Infolgedessen sind sich die Imker nicht mehr sicher, ob ihre Bienenstöcke schwarze Bienen, italienische Bienen, griechische Bienen oder Hybriden mehrerer Arten enthalten. „Deshalb ist es wichtig, die Erhaltung und nachhaltige Entwicklung jeder Unterart der Honigbiene und insbesondere der schwarzen Bienen zu gewährleisten“, so Garnery abschließend. Zusätzlich zu den Erhaltungsmaßnahmen schlägt der Forscher vor, dass die französischen Konservatorien für Schwarze Bienen Königinnen in einem möglichst „industriellen“ Maßstab produzieren sollten, indem sie beispielsweise mit den Berufsimkern zusammenarbeiten, um den französischen Imkern eine Alternative zu den italienischen und griechischen Königinnen anzubieten und so aktiv dazu beizutragen, das Schicksal der französischen Bienenvölker zu wenden.

Fußnoten

  • 1. Conservatoire de l’abeille noire d’Île-de-France. www.abeille-noire.org
  • 2. Laboratoire évolution génomes comportement écologie (CNRS / Université Paris-Saclay / IRD).

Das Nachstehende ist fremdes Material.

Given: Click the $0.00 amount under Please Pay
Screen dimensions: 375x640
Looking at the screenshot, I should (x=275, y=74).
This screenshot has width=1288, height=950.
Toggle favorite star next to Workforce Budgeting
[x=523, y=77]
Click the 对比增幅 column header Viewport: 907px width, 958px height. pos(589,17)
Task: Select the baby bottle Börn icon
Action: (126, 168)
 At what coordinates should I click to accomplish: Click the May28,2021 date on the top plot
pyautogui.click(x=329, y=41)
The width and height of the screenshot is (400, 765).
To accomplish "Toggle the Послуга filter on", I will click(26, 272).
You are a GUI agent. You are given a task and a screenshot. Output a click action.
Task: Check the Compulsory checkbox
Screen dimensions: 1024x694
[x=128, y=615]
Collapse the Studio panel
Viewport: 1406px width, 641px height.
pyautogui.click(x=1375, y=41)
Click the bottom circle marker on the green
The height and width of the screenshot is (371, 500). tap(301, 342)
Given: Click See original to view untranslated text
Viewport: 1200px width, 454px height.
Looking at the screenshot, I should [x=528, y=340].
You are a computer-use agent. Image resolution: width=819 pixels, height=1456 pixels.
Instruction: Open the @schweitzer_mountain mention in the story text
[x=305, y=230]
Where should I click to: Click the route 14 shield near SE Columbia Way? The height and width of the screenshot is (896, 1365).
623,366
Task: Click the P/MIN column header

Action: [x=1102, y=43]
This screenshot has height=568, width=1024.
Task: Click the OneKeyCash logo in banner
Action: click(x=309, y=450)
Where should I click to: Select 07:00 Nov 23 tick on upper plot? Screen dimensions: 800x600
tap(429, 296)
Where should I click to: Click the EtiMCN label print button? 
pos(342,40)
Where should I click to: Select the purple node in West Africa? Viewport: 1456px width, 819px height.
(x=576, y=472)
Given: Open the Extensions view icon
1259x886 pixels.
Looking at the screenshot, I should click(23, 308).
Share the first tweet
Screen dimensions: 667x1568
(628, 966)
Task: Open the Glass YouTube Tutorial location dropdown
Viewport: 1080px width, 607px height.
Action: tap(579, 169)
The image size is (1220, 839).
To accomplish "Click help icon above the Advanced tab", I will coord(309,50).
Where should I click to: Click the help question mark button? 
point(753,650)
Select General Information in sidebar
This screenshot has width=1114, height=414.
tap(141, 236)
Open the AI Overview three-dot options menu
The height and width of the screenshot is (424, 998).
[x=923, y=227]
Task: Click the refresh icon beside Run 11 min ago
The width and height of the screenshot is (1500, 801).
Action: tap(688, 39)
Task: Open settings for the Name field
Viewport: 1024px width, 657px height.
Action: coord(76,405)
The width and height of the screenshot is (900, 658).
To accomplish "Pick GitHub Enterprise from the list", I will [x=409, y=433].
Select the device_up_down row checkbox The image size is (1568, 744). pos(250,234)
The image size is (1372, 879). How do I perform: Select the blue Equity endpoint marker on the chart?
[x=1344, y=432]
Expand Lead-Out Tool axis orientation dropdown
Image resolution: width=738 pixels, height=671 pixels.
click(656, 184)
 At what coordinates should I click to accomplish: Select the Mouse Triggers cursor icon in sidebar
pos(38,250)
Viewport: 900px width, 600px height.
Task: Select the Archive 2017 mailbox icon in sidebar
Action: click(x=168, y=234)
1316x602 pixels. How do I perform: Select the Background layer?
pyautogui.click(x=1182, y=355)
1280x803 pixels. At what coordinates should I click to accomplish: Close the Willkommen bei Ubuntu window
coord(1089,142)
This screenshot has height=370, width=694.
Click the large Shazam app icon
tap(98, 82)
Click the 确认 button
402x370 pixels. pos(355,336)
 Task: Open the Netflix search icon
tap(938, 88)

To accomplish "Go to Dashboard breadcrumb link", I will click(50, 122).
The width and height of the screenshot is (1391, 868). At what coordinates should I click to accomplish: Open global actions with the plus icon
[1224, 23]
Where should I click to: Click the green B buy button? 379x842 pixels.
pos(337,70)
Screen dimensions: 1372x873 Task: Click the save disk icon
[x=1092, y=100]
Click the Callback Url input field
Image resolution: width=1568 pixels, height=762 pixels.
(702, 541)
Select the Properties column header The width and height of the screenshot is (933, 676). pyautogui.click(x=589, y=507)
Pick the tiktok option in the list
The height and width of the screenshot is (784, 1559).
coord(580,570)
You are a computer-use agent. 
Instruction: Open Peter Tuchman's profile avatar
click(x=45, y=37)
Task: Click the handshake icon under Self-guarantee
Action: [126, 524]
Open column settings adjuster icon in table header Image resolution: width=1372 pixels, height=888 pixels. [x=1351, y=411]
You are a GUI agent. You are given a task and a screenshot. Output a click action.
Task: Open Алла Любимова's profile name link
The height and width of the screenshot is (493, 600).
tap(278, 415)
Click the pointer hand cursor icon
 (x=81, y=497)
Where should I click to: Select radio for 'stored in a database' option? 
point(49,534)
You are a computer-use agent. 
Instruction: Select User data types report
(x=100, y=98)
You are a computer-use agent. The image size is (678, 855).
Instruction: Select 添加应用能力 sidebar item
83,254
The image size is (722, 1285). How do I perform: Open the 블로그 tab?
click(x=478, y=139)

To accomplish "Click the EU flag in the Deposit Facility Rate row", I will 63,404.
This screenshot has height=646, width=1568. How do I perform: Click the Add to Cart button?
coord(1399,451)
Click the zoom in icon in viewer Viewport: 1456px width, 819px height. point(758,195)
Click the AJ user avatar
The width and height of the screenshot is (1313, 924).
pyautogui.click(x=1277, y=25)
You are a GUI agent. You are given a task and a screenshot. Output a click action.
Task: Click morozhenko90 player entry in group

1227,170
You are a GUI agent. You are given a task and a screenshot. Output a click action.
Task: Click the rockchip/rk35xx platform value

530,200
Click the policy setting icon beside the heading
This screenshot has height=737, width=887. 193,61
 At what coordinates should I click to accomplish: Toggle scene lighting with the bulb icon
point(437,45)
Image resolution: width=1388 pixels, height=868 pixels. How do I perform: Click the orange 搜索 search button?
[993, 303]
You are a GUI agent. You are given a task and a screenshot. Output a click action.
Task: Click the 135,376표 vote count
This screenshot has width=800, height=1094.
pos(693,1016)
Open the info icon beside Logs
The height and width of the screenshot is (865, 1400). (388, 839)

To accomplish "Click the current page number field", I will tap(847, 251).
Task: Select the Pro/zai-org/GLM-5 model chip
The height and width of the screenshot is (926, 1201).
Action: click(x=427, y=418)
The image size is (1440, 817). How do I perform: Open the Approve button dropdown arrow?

  • 3. Centre d’études biologique de Chizé.
  • 4. Institut national de la recherche agronomique.
  • 5. Institut Technique et Scientifique de l’Apiculture et de la Pollinisation-Institut de l’abeille.
  • 6. Das Werkstattgebiet „Plaine & Val de Sèvre“ ist eine Getreideanbauebene südlich von Niort. Es beherbergt etwa 450 landwirtschaftliche Betriebe und hat zum Ziel, die Beziehung zwischen Landwirtschaft und Biodiversität zu untersuchen.
  • 7. Laboratoire Microorganismes : Génome et Environnement (CNRS / Université d’Auvergne / Université Blaise-Pascal).
  • 8. In Frankreich müssen Ausbrüche der Amerikanischen Faulbrut den Behörden gemeldet und der gesamte Bienenstock zerstört werden.
  • 9. Die Honigbienenart Apis mellifera umfasst 26 Unterarten, darunter die Schwarze Biene (Apis mellifera mellifera), die von den Pyrenäen bis nach Skandinavien vorkommt, sowie die Italienische Biene, die Griechische Biene, mehrere afrikanische Bienenarten und die Orientalische Biene (Naher Osten), um nur einige zu nennen.